TASK STATEMENT
In the lines below, look for "truncated". Copy each line where it appears.

Collected data entries
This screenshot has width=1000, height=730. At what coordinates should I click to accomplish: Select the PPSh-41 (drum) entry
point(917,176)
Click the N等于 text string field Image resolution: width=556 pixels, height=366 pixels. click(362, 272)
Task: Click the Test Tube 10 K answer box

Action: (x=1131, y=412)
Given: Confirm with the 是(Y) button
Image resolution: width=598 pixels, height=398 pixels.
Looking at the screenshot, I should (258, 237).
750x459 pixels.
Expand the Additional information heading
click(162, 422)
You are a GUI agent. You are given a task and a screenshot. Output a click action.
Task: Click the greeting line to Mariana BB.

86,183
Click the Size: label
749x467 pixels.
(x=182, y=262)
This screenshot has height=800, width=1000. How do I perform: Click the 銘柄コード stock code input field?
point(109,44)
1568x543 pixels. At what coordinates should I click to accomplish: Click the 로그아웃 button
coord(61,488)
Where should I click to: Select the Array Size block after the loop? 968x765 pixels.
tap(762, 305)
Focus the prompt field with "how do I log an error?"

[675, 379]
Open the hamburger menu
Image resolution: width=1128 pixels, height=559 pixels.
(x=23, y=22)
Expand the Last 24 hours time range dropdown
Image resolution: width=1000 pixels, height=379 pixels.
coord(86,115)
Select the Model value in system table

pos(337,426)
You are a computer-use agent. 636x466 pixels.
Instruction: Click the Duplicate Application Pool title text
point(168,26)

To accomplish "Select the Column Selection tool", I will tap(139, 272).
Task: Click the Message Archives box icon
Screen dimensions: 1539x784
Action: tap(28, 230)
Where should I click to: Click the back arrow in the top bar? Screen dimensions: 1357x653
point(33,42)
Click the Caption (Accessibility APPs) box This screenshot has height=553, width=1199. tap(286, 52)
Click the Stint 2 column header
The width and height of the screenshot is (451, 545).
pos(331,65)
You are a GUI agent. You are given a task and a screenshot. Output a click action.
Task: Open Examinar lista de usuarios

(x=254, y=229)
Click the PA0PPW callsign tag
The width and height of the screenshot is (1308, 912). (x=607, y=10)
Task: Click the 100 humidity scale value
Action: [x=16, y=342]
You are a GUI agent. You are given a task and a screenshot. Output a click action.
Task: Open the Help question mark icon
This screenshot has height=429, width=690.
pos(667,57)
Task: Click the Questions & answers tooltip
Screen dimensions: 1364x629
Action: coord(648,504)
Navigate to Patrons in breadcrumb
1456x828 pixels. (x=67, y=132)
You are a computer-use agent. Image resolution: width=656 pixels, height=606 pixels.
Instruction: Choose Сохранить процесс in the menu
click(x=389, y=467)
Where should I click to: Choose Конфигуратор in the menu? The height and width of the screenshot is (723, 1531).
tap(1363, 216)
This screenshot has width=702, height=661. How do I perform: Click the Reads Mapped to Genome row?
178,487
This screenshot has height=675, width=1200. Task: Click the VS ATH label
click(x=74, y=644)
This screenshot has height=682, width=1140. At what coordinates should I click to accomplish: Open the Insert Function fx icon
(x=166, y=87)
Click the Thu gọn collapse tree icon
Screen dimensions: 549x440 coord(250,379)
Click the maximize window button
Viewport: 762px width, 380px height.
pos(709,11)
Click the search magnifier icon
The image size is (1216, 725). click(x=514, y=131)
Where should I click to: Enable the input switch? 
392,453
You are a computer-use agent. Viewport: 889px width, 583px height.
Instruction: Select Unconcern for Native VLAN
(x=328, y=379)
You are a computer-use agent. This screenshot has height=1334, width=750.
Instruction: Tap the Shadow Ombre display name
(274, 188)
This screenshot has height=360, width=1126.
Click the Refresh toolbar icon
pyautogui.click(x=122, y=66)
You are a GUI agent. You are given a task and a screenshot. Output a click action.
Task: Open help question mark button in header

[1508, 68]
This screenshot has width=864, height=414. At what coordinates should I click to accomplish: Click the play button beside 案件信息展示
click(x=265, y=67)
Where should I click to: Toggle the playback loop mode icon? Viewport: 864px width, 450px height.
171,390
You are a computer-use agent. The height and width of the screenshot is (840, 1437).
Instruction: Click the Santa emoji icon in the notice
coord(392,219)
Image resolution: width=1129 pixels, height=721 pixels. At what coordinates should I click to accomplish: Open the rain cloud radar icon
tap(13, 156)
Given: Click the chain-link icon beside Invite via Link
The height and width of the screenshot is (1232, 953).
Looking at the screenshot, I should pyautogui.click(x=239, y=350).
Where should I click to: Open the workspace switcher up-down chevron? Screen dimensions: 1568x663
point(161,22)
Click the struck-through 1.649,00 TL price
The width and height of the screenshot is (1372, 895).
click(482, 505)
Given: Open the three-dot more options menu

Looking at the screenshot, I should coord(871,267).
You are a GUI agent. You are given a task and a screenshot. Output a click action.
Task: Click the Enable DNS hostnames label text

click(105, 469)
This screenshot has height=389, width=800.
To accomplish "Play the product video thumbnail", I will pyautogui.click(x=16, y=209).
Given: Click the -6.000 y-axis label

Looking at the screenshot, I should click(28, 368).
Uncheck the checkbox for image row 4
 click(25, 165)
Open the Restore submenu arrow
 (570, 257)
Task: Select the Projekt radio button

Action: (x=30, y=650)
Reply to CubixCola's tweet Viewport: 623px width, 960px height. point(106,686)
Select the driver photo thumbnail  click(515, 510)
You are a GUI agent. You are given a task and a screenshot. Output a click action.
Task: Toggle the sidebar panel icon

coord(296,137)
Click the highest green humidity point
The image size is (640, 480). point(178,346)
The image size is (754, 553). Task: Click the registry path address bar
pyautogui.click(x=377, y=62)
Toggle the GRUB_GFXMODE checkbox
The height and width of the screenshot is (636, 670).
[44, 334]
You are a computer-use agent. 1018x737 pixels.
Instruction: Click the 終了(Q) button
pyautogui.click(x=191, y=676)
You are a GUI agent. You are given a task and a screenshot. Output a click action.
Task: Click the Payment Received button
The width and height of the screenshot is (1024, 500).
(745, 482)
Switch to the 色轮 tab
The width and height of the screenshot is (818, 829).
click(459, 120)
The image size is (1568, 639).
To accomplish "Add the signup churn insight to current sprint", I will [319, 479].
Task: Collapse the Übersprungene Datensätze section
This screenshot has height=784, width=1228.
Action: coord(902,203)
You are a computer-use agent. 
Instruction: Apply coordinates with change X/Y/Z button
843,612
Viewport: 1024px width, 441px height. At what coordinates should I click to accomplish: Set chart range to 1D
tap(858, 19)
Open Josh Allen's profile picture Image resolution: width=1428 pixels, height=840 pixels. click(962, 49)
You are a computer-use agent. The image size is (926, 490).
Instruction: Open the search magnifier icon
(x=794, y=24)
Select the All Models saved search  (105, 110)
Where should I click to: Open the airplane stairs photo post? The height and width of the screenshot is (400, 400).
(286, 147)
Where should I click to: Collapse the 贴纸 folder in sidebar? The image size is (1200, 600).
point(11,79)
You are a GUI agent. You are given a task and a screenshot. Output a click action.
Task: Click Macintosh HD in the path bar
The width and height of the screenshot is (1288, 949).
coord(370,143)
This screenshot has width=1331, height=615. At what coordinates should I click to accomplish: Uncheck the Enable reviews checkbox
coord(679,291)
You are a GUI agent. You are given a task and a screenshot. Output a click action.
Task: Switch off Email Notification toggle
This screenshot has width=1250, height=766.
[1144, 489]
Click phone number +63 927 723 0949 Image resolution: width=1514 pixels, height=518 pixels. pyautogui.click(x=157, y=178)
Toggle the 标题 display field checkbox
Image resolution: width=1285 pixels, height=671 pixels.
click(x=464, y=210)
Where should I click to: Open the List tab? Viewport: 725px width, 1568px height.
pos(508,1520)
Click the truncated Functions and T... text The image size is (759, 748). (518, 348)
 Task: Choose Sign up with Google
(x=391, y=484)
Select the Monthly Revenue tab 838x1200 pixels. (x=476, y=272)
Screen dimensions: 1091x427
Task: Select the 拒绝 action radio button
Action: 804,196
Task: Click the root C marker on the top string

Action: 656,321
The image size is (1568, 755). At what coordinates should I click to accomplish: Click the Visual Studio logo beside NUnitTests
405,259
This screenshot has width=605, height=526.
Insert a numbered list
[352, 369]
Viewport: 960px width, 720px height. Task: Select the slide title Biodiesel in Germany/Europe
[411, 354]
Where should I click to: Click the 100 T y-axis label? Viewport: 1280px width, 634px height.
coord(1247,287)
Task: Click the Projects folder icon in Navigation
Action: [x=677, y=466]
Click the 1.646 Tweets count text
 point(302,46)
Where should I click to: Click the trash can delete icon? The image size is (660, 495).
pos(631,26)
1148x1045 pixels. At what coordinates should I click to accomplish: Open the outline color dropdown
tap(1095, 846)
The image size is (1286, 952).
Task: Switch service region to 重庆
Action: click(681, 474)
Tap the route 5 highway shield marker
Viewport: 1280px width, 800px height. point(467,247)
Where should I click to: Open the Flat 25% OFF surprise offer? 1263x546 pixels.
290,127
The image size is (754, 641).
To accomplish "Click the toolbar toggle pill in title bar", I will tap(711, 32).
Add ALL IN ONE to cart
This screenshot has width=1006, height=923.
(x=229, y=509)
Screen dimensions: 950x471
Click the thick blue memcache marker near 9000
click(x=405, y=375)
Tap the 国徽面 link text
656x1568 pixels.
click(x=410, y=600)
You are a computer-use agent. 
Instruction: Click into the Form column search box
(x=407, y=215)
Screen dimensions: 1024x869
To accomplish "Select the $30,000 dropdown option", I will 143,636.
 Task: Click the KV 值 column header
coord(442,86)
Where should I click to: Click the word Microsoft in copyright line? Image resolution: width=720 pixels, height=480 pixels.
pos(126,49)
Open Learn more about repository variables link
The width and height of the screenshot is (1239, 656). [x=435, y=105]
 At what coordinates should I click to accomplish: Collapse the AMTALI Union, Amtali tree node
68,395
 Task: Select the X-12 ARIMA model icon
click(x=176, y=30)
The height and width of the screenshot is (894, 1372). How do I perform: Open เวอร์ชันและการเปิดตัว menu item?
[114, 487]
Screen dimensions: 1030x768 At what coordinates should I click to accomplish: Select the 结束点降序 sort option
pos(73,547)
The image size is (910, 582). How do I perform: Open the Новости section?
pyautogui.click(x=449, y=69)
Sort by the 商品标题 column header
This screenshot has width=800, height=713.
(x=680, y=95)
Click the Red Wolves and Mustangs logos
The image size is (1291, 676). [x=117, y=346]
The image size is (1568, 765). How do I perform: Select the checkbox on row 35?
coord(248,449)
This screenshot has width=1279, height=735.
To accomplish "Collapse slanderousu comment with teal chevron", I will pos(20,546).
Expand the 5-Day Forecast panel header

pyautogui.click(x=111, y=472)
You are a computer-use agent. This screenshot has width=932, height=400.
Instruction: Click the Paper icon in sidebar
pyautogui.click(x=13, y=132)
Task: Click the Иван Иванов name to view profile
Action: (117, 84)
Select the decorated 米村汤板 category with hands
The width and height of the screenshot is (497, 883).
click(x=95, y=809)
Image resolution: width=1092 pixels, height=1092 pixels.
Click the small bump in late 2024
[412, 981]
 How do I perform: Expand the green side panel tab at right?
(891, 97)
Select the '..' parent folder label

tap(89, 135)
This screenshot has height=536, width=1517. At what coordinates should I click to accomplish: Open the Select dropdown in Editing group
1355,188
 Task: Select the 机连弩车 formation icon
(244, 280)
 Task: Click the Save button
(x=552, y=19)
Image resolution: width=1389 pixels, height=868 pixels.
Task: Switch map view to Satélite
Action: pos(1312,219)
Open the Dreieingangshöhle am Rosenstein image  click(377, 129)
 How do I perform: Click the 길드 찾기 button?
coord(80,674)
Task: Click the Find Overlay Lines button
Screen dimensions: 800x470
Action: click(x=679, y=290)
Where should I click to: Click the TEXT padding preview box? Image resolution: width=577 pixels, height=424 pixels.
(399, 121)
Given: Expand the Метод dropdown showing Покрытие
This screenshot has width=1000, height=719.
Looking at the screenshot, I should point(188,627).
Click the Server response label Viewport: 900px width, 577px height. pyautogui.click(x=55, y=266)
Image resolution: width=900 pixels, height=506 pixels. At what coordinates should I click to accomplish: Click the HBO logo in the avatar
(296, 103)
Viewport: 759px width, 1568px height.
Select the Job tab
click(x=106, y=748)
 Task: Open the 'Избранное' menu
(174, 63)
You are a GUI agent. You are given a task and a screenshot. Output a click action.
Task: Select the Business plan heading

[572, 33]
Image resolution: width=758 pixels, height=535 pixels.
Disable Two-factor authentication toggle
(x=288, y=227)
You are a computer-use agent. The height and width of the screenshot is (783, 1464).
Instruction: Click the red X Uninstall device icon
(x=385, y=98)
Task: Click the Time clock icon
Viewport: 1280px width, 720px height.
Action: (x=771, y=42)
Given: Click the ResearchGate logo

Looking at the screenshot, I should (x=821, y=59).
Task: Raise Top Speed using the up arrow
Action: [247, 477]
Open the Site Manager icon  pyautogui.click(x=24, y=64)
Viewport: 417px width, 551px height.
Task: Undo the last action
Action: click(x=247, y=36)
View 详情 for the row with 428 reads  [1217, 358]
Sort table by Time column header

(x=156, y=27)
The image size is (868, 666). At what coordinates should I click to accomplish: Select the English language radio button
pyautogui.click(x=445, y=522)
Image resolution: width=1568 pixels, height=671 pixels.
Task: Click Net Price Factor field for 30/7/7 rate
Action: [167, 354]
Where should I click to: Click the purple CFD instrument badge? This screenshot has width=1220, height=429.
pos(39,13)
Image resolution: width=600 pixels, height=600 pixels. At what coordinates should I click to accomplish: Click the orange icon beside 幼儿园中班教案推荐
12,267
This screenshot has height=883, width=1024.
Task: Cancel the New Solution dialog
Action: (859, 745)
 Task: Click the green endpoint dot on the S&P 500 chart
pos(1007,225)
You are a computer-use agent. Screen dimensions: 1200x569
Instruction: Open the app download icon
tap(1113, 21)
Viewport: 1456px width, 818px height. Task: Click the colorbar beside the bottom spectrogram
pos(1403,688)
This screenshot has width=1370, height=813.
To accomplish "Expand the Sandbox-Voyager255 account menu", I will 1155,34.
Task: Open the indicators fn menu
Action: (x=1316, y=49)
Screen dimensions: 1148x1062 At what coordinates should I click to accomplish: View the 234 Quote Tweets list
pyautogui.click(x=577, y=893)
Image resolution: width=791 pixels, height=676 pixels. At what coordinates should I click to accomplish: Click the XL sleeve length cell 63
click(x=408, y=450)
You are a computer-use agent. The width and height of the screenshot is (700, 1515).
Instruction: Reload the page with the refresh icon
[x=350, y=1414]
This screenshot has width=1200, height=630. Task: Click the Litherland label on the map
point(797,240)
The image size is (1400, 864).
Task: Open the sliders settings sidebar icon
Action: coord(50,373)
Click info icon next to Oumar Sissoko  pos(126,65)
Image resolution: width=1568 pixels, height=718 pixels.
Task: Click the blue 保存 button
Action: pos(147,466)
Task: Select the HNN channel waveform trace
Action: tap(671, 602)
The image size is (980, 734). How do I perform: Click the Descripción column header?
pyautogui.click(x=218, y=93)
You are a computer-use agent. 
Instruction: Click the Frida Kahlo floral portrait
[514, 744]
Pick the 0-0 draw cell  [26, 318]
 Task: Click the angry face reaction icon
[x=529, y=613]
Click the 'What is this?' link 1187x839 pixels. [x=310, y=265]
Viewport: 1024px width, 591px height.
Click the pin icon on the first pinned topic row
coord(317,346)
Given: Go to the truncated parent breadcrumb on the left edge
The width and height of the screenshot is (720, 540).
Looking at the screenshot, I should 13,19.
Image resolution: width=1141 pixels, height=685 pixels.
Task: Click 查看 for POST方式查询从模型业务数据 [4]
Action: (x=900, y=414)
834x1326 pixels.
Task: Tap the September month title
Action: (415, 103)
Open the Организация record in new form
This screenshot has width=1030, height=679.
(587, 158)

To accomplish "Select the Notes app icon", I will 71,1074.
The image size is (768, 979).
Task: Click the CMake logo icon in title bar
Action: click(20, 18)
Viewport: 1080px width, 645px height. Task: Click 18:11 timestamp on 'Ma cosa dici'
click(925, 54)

FINAL ANSWER
Click the truncated Functions and T... text The image size is (759, 748). (518, 348)
Given: Go to the truncated parent breadcrumb on the left edge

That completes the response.